Stories of Ground:
Of Firefly Cartographies,
and Seed Palaces
By Wong Zihao and Liu Diancong, on show at The Strange Archive,
17 January-1 February 2026, curated by Adrian Tan.
The Strange Archive presents speculative artworks that reimagine the archive as a living, contested space rather than a static repository. To make strange is to see again: here, the archive signals a site of care, continuity, and labour that remains porous and reflexive, shaped by omission and desire. This first iteration, developed for Singapore ArtWeek 2026 at Tanjong Pagar Distripark, lays the groundwork for a long-term curatorial and research platform exploring how forgotten stories, unrealised projects, and obscured memories may be reactivated through exhibition making.
In 1966, a newspaper article reported a curious sight occupying the HDB corridor of a block of flats in Kallang. Lining the narrow external corridors were cages of chickens and ducks. On top of the cages were cleverly placed flowerpots: only the plants were visible from behind the parapet walls when viewed from the ground floor. Probably the incessant clucking went on throughout the day, with the chickens having nowhere to run about other than in circles in their hot, cramped high-rise habitats. The ground—as imagined by past-farmers—was evidently not the same as before, and in its newly modern high-rise architectural form, revealed indeed a lack of ground. In the high-rise city, ground has been reduced to take the meaning and materiality of impervious concrete forms, surface, or structure.

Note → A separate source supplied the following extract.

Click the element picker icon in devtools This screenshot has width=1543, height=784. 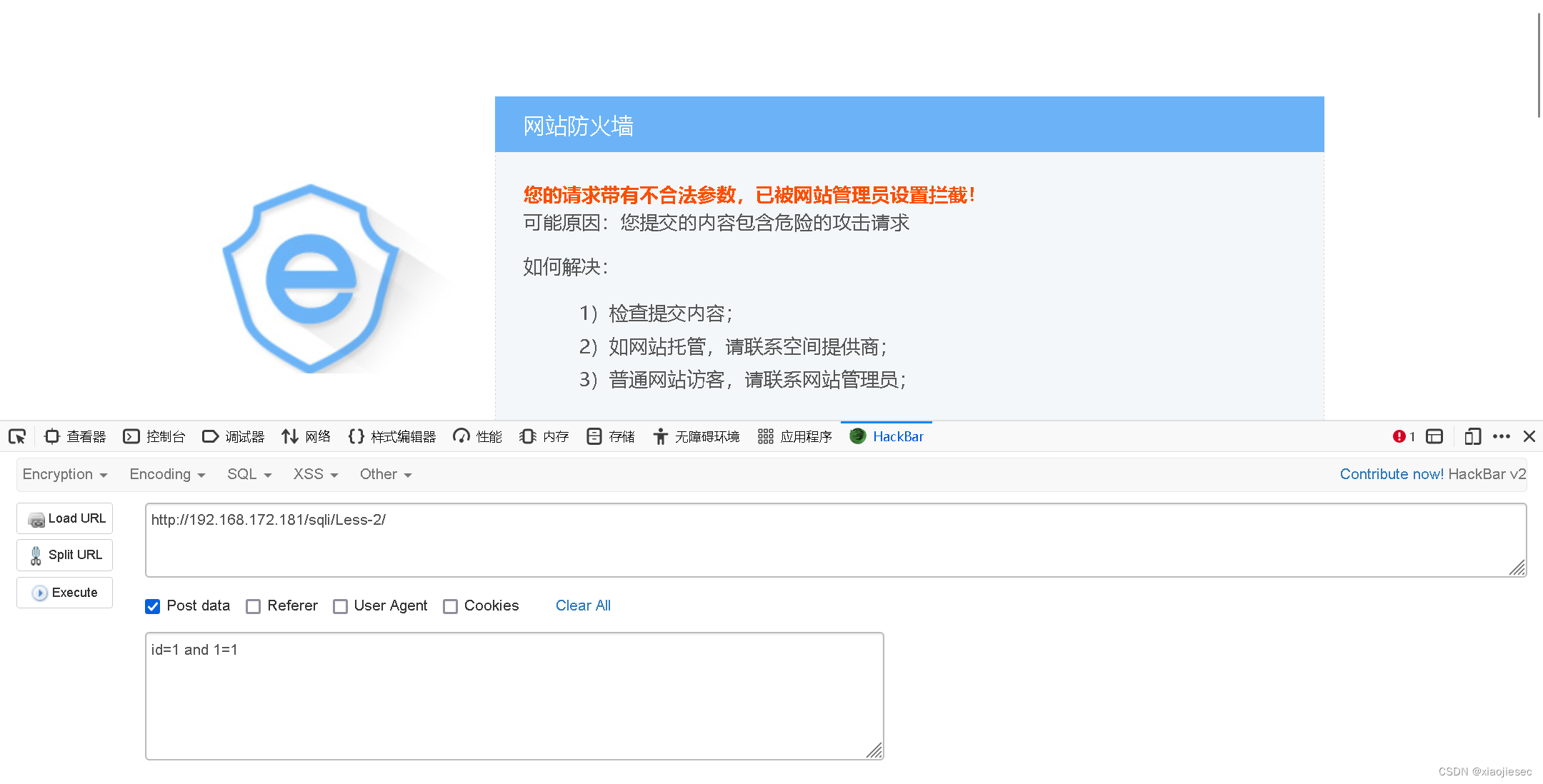click(17, 436)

For Singapore ArtWeek 2026, Superlative Futures revisits these forgotten meanings of ground in the group exhibition The Strange Archive, curated by Adrian Tan. Here they gather and reconstruct possible Stories of Ground from newspaper fragments, cartographic reinterpretations, and speculative seed architectures. Old maps of Singapore’s landscape are re-presented to evoke alternative environmental histories, and speculative seed architectures are constructed to hold within them new “memory palaces” that altogether recall the ghostly substrate of ground from beneath the rigid surfaces of the modern city. The work highlights overlooked local histories that continue to grow in the interstices of urban life, proposing speculative worlds rooted in the material traces of place.